In a 2020 study, Loucks, associate professor of behavioral and social sciences, gathered a cohort of more than 200 older adults with elevated blood pressure and conducted an eight- week intensive mindfulness training program with them all. Under his guidance, the cohort learned to focus on how they felt when eating certain foods, exercising, taking medications, or consuming alcohol.

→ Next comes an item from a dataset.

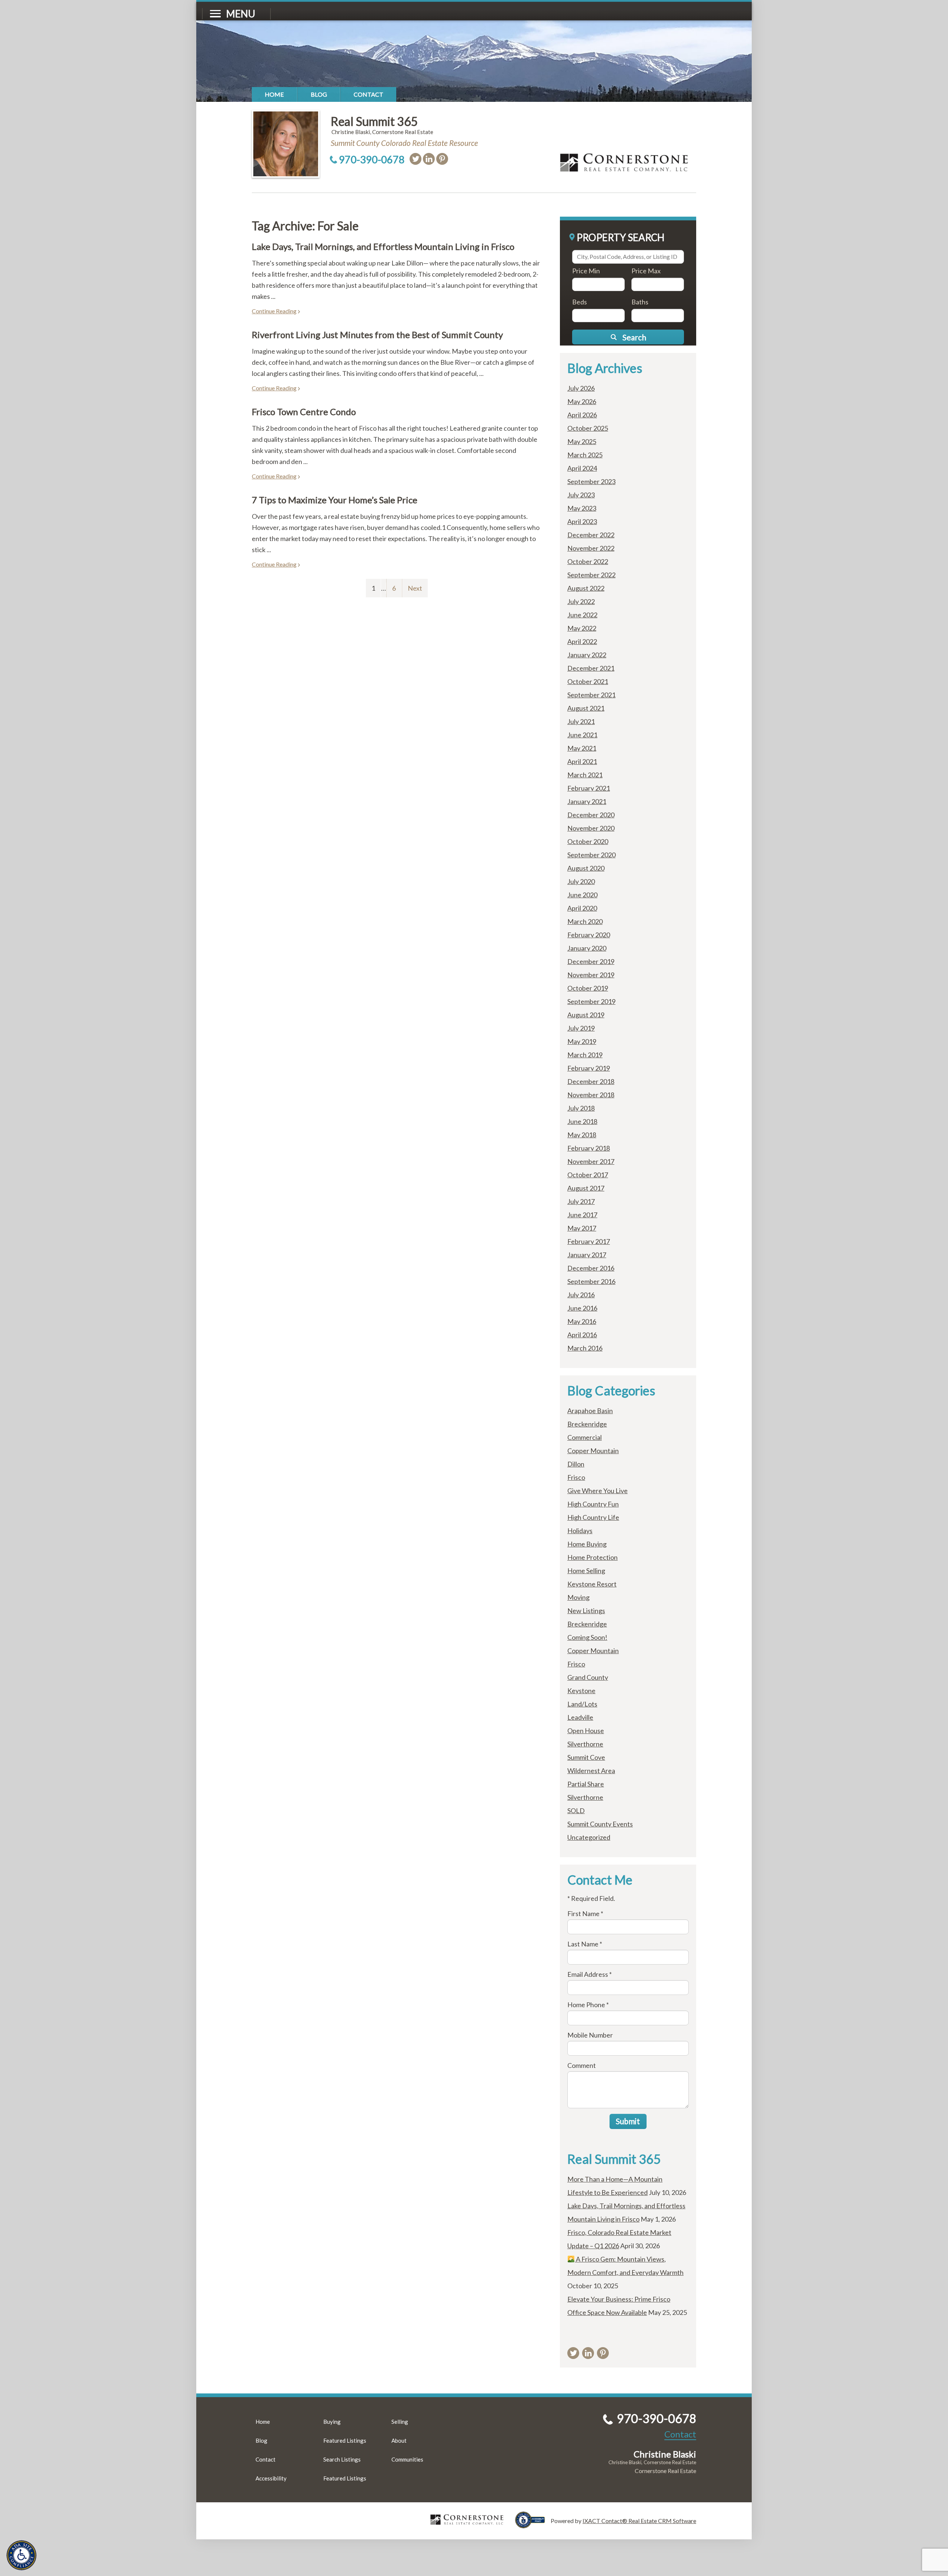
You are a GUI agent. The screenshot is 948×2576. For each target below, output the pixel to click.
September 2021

After six months, he saw a marked improvement in the group. Participants were more likely to eat heart-healthy foods, reported lower levels of stress overall, and, most importantly, had a notable five-millimeter drop in average blood pressure.

Salmoirago-Blotcher, associate professor of psychiatry and human behavior, is studying other ways mindfulness practices may improve health and well-being in aging adults. She’s found that it can improve cognitive function in older people with heart failure or at risk for dementia. She is now conducting a more extensive study to see how mindfulness training can affect cognition. The study will also examine its effects on interoception, or awareness of what’s happening inside one’s body.

“For patients with heart failure, this self-awareness is really important. Being able to notice if your legs are getting swollen, or if you are feeling more tired than usual, or if you are suddenly short of breath when you climb the stairs could help people seek medical attention and receive adequate treatment sooner rather than later,” she said. No matter where we’re living in our

No matter where we’re living in our old age, the work of these scientists is ensuring that we'll be better cared for, more comfortable, and more aware of our health—all elements that will vastly improve our quality of life.